Investigating what attackers are up to is a primary concern for cybersecurity researchers because if we don’t keep an eye on what cybercrooks are cooking up, effective cybersecurity is total fiction. In that context, a new report has revealed that Amazon Web Services (AWS) Lambda serverless computing platform has been targeted by a new kind of malware.
The virus employs modern address resolution methods for command and control communications to dodge normal detection measures and virtual network access constraints, Cado Labs explained. The threat has been code-named “Denonia“, after the name of the site it connects with.
On February 25th, 2022, a 64-bit ELF executable with the name “python” and the package extension “.exe” was posted to the VirusTotal database by the cybersecurity firm.
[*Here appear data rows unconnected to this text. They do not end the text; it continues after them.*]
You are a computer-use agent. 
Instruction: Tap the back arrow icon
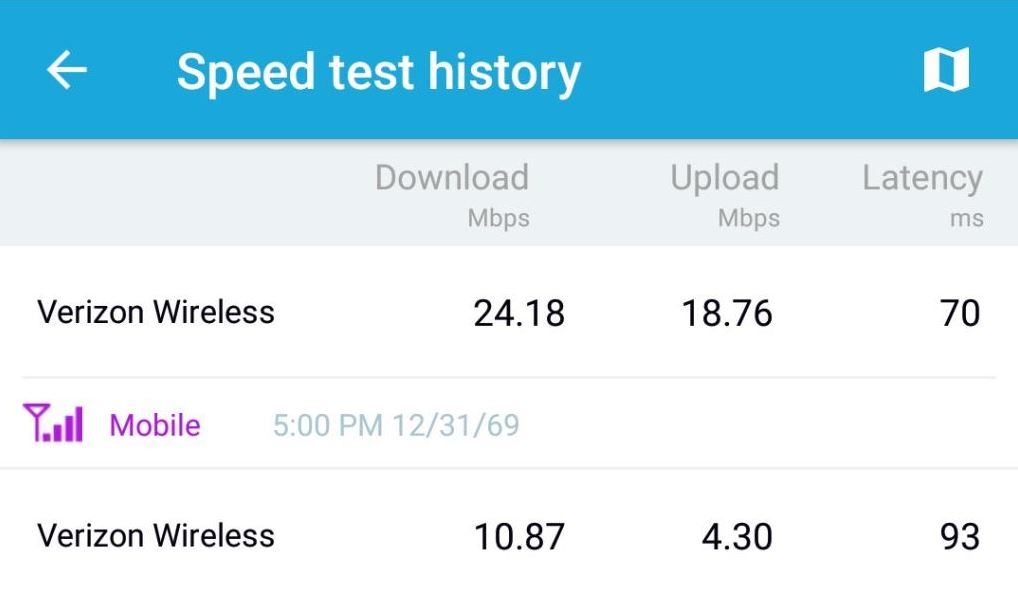pyautogui.click(x=67, y=70)
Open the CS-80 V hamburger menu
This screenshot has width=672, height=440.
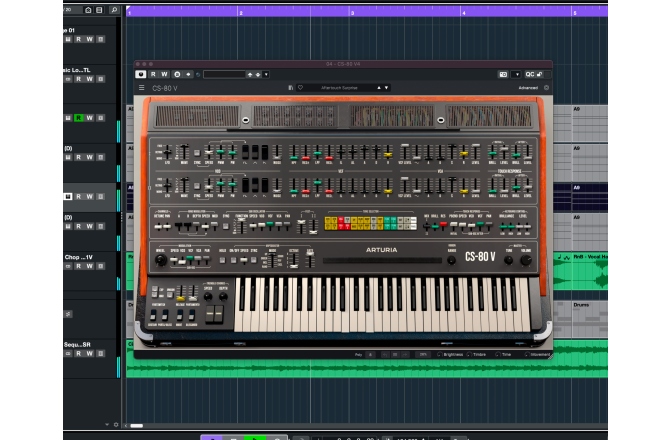pos(141,88)
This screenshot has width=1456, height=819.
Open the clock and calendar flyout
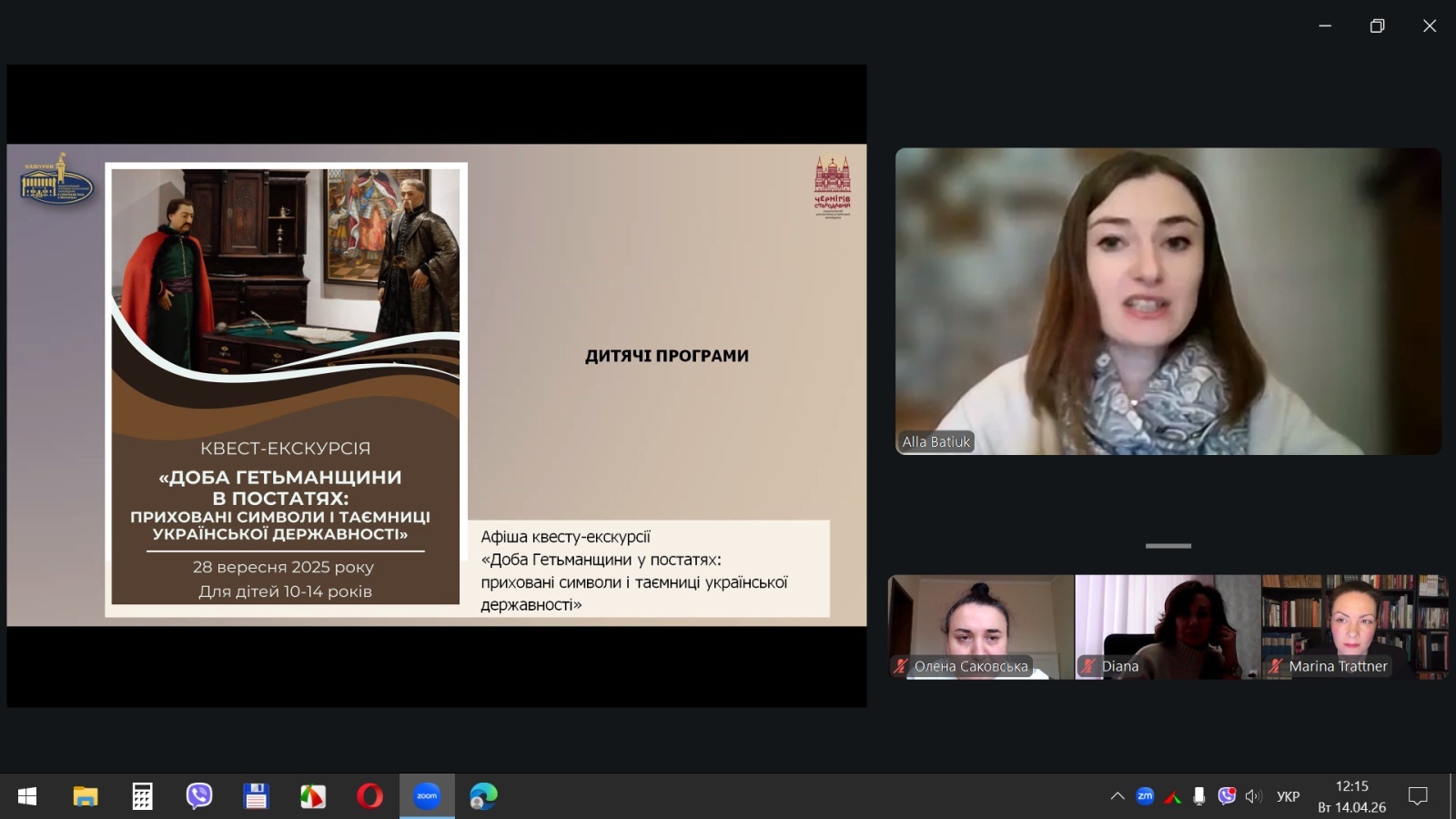pyautogui.click(x=1351, y=796)
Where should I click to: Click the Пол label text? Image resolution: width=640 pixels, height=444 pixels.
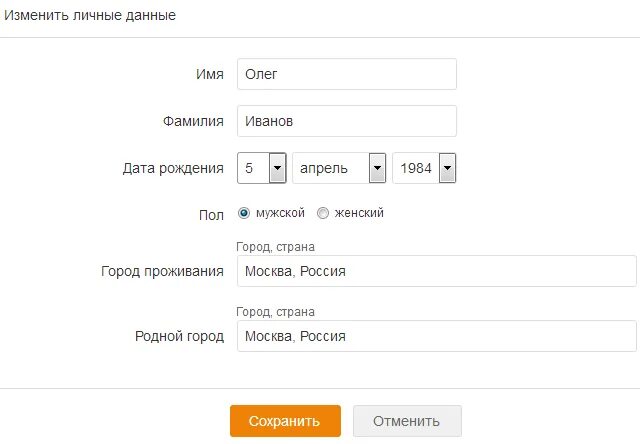click(x=212, y=213)
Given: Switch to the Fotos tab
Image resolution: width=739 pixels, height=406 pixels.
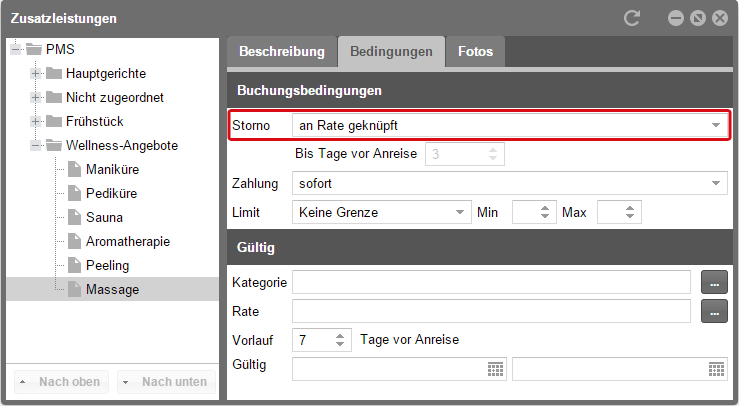Looking at the screenshot, I should (x=476, y=51).
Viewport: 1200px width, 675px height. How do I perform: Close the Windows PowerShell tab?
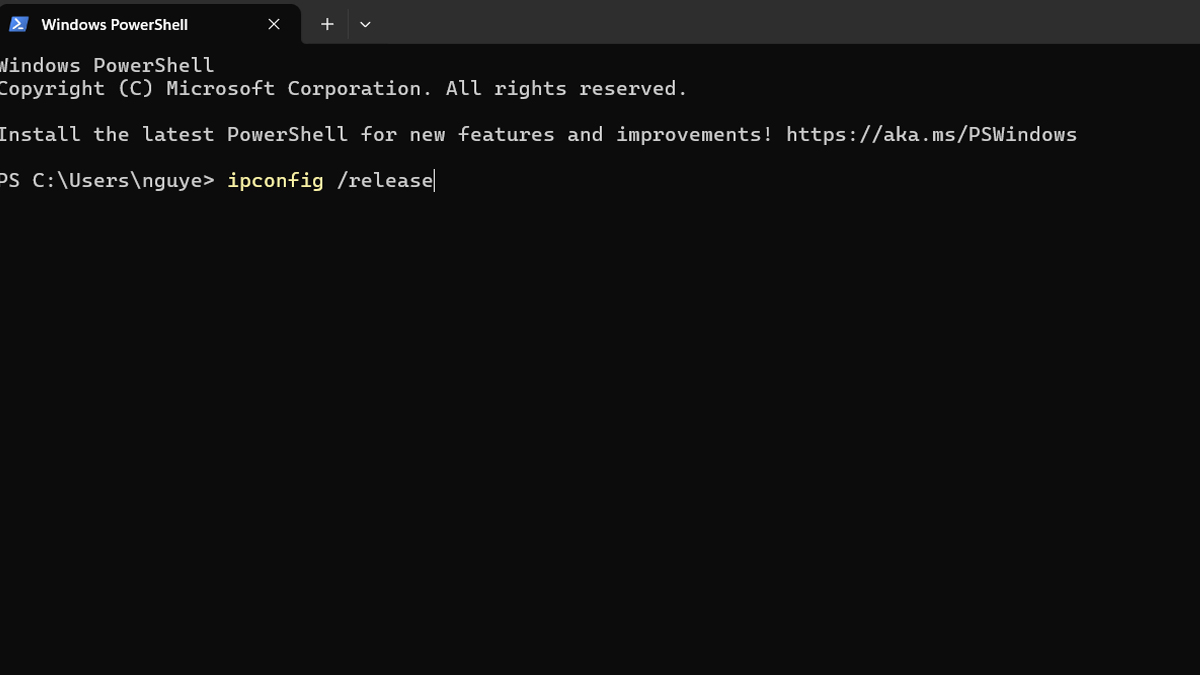tap(274, 24)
In addition to the “python” sample, however, Cado Labs has discovered a second sample of Denonia that was submitted to VirusTotal on January 3, 2022, with the name “bc50541af8fe6239f0faa7c57a44d119.virus.”
As per the details that have been revealed, Denonia contains a modified version of XMRig bitcoin mining software, which is developed in Go. The original access method is unclear, however, it is speculated that AWS Access and Secret Keys may have been compromised.
The use of DNS over HTTPS (DoH) is a unique feature of the virus since it encrypts the communication between the malware and its command-and-control server, “gw.denonia[.xyz]”, in this way, concealing the traffic inside encrypted DNS queries.
The details that have been revealed suggest that Denonia is clearly targeted toward AWS Lambda, since it checks for Lambda environment variables before running, however, Cado Labs observed that it can also be run in a conventional Linux server environment.
According to an Amazon statement, Lambda is safe by default, AWS continues to work as planned, and customers who violate the company’s acceptable usage policy (AUP) would be banned from utilizing its services.
Since the software does not exploit any Lambda or other AWS service weaknesses, referring to it as malware is rather inaccurate, as it depends only on stolen account credentials and has no ability to establish unauthorized access to any system on its own, according to what Amazon has stated.
Cloud-based attacks are becoming more sophisticated, and this initial instance shows how attackers are employing advanced cloud-specific expertise in order to target complicated cloud architecture, which is predictive of future, more sophisticated attack operations, according to what has been explained in the published report.
An increase in public awareness of a possible pathway for cyber threat actors has resulted from the research that demonstrates how this malware could be used to attack a serverless computing architecture. Major advancements in security can only be made if individuals deepen their awareness of the incoming threats and work together to address them, according to many security professionals.